Input material:
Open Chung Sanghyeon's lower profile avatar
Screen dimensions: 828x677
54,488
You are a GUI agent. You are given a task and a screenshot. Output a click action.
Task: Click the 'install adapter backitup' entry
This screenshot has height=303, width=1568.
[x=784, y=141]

Exercise brief: Copy out the line containing "You are a GUI", then every line after it through the end of the listing, exactly and with nothing else.

Answer below:
You are a GUI agent. You are given a task and a screenshot. Output a click action.
Task: Click the 'install adapter backitup' entry
This screenshot has height=303, width=1568.
[x=784, y=141]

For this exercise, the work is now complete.